◆ **EXERCISE DIRECTIONS**
Where the word "computer" occurs in a line of the listing, please copy the line.

◆ **EXTRACTED MATERIAL**
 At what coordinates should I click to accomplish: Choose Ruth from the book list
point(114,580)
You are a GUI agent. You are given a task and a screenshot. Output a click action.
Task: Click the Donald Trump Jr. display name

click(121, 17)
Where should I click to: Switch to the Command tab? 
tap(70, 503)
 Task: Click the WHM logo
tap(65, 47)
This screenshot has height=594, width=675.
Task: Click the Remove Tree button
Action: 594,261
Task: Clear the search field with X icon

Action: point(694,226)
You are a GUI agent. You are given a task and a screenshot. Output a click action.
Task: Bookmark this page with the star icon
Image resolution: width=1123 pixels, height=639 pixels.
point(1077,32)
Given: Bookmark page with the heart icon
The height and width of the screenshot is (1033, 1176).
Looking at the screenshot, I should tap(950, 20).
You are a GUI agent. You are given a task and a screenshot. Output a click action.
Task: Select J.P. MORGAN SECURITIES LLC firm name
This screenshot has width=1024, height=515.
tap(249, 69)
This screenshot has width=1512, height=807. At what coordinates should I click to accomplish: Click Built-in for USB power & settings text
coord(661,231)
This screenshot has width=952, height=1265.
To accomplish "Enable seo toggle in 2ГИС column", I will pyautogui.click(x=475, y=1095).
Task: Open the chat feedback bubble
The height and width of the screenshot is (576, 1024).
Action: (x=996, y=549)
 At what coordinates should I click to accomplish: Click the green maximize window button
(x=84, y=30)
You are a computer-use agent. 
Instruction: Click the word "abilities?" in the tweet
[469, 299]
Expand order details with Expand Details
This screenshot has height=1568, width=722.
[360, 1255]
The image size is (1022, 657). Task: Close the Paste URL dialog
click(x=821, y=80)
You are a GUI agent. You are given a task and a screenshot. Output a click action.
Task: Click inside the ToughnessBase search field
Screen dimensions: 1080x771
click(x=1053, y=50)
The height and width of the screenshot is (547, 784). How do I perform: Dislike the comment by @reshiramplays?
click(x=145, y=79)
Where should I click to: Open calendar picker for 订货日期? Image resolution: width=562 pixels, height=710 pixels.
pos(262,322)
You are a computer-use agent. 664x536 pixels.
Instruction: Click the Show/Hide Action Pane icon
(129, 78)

◆ **ANSWER SECTION**
You are a computer-use agent. 
You are a computer-use agent. 664x536 pixels.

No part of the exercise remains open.